Visiting Ikea is usually more like an intrepid expedition than a quick trip to the shops. The Swedish furniture maker’s giant purpose-built, out-of-town stores are built like labyrinths and the sofas, cupboards and bookcases with unfamiliar names like POÄNG, EKTORP and STOCKSUND only add to the sense of adventure. Better bring some provisions unless you have a taste for meatballs.
But with an eye on those customers who don’t want to turn every furniture purchase into a day out, the company is planning to open a tranche of new, smaller stores in city centres. It first announced the plan in June and opened the first new format ‘order and collection point’ in Norwich earlier this month. Another is planned for Aberdeen in the New Year, and now it looks like Ikea could be heading to Britain’s most famous shopping street.
'We are also exploring a number of other potential locations across the UK, one of which is the BHS building on Oxford Street,’ a spokesperson told the Times. ‘While we are seriously considering this opportunity, we have nothing to confirm...while discussions are ongoing.’
The BHS part shouldn’t come as a surprise – the ailing department store has been looking for new ways to squeeze its assets after long-time owner Philip Green sold it for £1 back in March. But the expensive choice of location is a new strategy for the normally cost-conscious Ikea.

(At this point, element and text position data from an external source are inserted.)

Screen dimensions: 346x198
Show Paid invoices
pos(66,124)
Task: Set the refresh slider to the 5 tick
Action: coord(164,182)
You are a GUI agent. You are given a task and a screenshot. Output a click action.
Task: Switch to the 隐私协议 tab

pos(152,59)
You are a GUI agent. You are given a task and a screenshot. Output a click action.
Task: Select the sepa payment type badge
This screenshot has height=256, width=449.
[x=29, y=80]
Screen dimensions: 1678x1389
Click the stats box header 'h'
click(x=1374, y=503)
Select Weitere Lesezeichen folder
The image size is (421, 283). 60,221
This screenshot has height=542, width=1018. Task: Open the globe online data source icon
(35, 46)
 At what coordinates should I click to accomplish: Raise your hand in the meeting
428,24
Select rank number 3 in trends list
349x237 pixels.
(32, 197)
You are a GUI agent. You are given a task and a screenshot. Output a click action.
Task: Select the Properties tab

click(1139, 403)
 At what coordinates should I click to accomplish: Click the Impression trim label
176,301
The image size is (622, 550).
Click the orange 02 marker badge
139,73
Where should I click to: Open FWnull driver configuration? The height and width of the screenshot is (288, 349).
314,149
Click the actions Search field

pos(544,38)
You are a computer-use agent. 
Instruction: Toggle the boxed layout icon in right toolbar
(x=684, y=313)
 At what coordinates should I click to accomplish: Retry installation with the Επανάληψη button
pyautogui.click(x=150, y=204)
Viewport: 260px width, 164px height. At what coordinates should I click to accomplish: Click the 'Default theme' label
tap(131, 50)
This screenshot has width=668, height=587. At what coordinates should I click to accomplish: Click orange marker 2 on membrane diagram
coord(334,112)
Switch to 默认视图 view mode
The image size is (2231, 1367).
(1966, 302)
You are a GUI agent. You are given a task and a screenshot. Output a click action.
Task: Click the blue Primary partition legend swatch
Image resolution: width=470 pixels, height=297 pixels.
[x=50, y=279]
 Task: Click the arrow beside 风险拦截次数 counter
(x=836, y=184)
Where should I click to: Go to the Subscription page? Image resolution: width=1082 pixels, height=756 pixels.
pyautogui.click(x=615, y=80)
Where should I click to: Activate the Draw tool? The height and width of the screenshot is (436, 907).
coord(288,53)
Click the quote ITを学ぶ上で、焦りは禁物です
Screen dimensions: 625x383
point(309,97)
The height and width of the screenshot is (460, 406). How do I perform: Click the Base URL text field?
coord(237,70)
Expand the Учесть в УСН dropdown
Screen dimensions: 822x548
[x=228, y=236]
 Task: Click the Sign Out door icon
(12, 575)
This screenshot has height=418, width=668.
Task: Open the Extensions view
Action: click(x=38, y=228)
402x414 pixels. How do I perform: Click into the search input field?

The new stores will still include the company’s trademark furniture displays and have some products available to buy off-the-shelf. But their main function will be as a click and collect points for those who have ordered their furniture online.
Ikea’s performance has been pretty strong lately. Its sales were up 11.2% to €32bn (£22.6bn) in the year to august as it expanded in new international markets. But the company is hungry for more, and is targeting sales of €50bn by 2020. It looks like, in order to meet that target, it will need to expand its appeal to those unwilling to spend a day traipsing around a maze in search of a flat-pack futon.